TASK 1: Please decide whether each statement agrees with the sutta translation below, answering yes or no and quoting the words of the sutta translation that settle it: (a) the Buddha was staying in the Jeta Grove in Sāvatthi; (b) the unlearned folk would do better to approach thought as their self than the body; (c) the body of four elements is said to remain for 100 seasons or more.
TASK 2: Quote the sutta translation below word for word, starting at "However that which" up to and including "seasons or more.".

DOCUMENT PASSAGE:
>> BEGIN

For another introduction to this subject see this blog post by Tashi Mannox: The heading character and Script construction.

03 June 2011

Body and Mind

Assutavā Sutta
(SN 12.61, PTS S ii.94-95)
THUS HAVE I HEARD. One time the Buddha was staying in Sāvatthi in the Jeta Grove, in the park of Anāthapiṇḍika… [the Bhagavan said] the folks (puthujjana) who are unlearned (assutavā)[1], monks, might become fed-up (nibbindati) with the body composed of four elements, might lose interest (virajjati) in it, and might be freed (vimutti) from it. The reason? The taking up and putting down, the grasping and giving up[2] of this body four elements can be seen. Therefore the unlearned folk might become fed-up, lose interest, and be free.

However that which is called ‘thought’, ‘mind’, or ‘cognition’ is insufficient for the unlearned folk become fed-up, lose interest, and be freed from it. What is the reason? For a long time the unlearned folk have hung on, cherished, and succumbed to the thought ‘this is mine, I am this, this is myself’. Because of this it is insufficient for the unlearned folk to become fed-up, to lose interest in it, and be freed from it.

It would be best, monks, for the unlearned folk to approach the body as their self, rather than thought. What is the reason? The body made from the four elements is seen remaining for 1 season [3], 2, 3, 4, 5, 10, 20, 30, 40, 50, remaining for 100 seasons or more.

And that called ‘thought’, ‘mind’, or ‘cognition’ is night and day arising and ceasing, one after another. [4] Just like, monks, a monkey goes through a forest on the side of a mountain,[5] swinging from branch to branch. [6] So, monks, that which is called ‘thought’, ‘mind’, ‘cognition’ night and day is arising and ceasing, one after another.[7]

Therefore, monks, the learned (sutavā) noble-disciple (ariya-sāvaka)[8] pays close attention[9] to the dependently arisen origins: thus –
There being that, this is; with the arising of that, this arises. When that isn’t there, this isn’t; with the ceasing of that, this ceases: thus when there is ignorance there is volition, from the condition of volition there is cognition and so on, and this is the origin of the whole mass of disappointment. With the remainderless cessation of ignorance there is no volition, with the cessation of volition there is no cognition and so on, and this is the way the whole mass of disappointment ceases.

>> END

COLLECTED DATA:
>> BEGIN

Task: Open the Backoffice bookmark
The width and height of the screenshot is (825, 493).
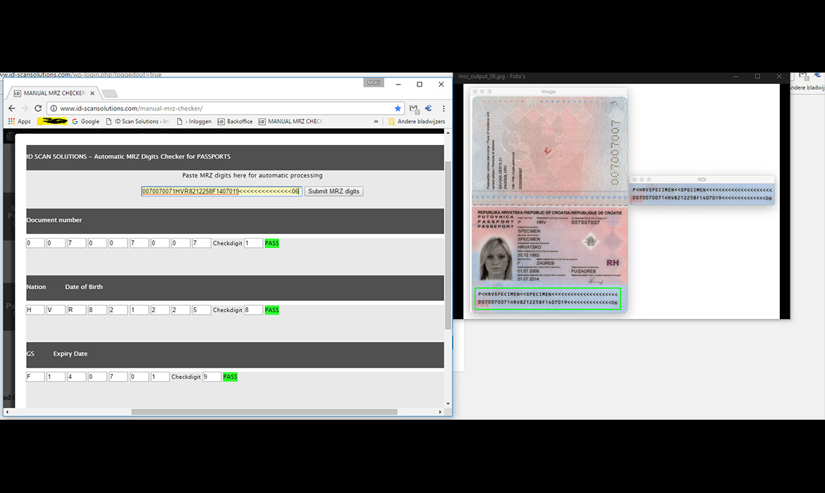Action: 240,121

>> END

ANSWER 1:
(a) Yes: "the Buddha was staying in Sāvatthi in the Jeta Grove"
(b) No: "It would be best, monks, for the unlearned folk to approach the body as their self, rather than thought."
(c) Yes: "remaining for 100 seasons or more"

ANSWER 2:
However that which is called ‘thought’, ‘mind’, or ‘cognition’ is insufficient for the unlearned folk become fed-up, lose interest, and be freed from it. What is the reason? For a long time the unlearned folk have hung on, cherished, and succumbed to the thought ‘this is mine, I am this, this is myself’. Because of this it is insufficient for the unlearned folk to become fed-up, to lose interest in it, and be freed from it.

It would be best, monks, for the unlearned folk to approach the body as their self, rather than thought. What is the reason? The body made from the four elements is seen remaining for 1 season [3], 2, 3, 4, 5, 10, 20, 30, 40, 50, remaining for 100 seasons or more.